Green Goddess salad dressing is reminiscent of that fine-dining era of meals served by tuxedo-clad waiters to the background swells of Benny Goodman. Your dinner might begin with a wedge of Iceberg liberally doused with Green Goddess, followed by a baked potato (butter and sour cream non-negotiable), filet mignon (rare), and a Gibson (straight-up and dry).
The Green Goddess dressing would have typically been made with chives, anchovy and lemon juice — lusciously heavy on the sour cream and mayonnaise. I’m a people-pleaser, and when cooking for friends, my experience has been that full-fat whatever will always be gobbled up well in advance of, for example, a vegetable platter. In a Green Goddess dressing whole fat (preferably homemade) mayonnaise and sour cream tastes better to most, than would a substitution of fat-free yogurt. But I’m always on the lookout for ways to increase nutritional components, and decrease saturated sugars and fats, without sacrificing flavor.

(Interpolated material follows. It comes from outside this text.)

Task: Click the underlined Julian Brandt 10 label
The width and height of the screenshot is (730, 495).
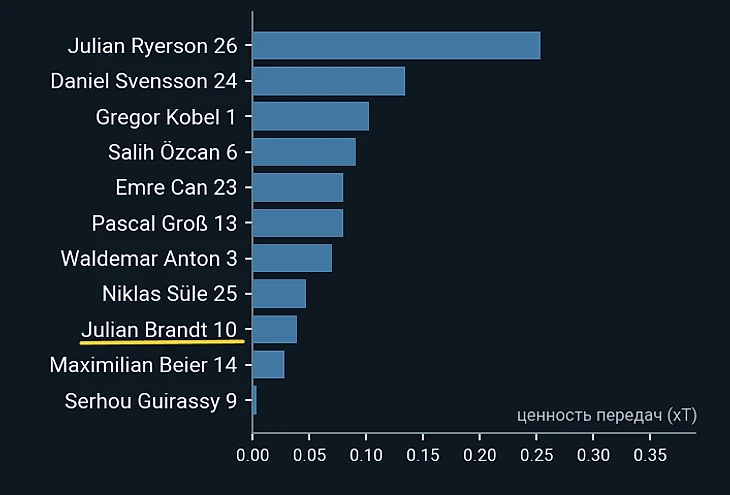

I decided to take a different approach to this classic. Desiring the herbaceous, rich, full flavors of Green Goddess dressing with a less dense, more nutrient-rich composition, I thickened the dressing with avocado — a nutritionist’s darling — eliminated the sour cream, and reduced the mayonnaise. The avocado enhanced the lime color of the dressing without sacrificing the richness of flavor, and silkiness of texture.

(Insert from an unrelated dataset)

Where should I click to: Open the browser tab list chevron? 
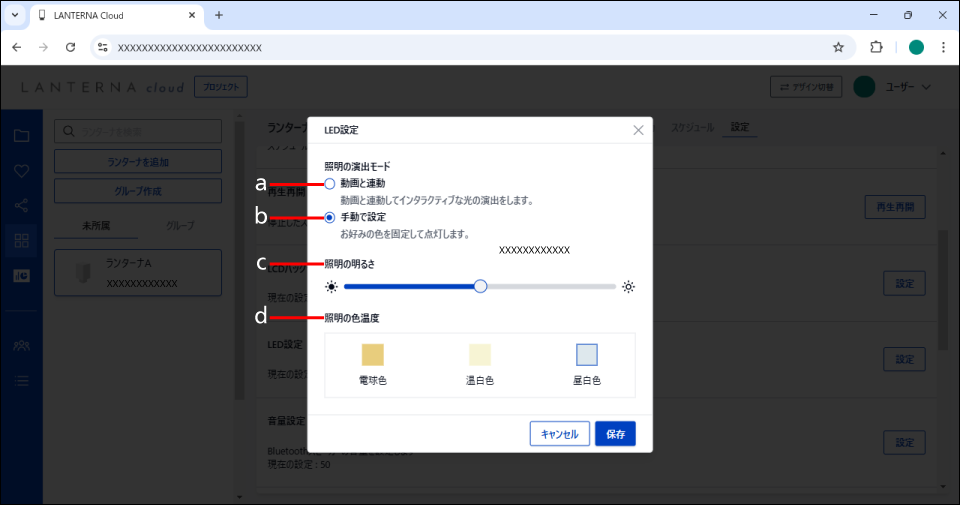pyautogui.click(x=15, y=15)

If you’re scanning the recipe and stop, nose wiggling, at the thought of those hairy wiggly critters you see on pizza, I beg you to reconsider. Anchovies are a flavor-packed, briny component in the dressing, and I’ll bet you wouldn’t even know they were in the ingredients if you didn’t read it below. If you like Worcestershire sauce, you like anchovies, which are one of the main ingredients in the condiment. Anchovy lends complexity and depth to world cuisine, and in the recipe below, as well.
The salad also finds a comfortable home served in a partially scooped-out tomato, or in a pitted avocado half, shell intact.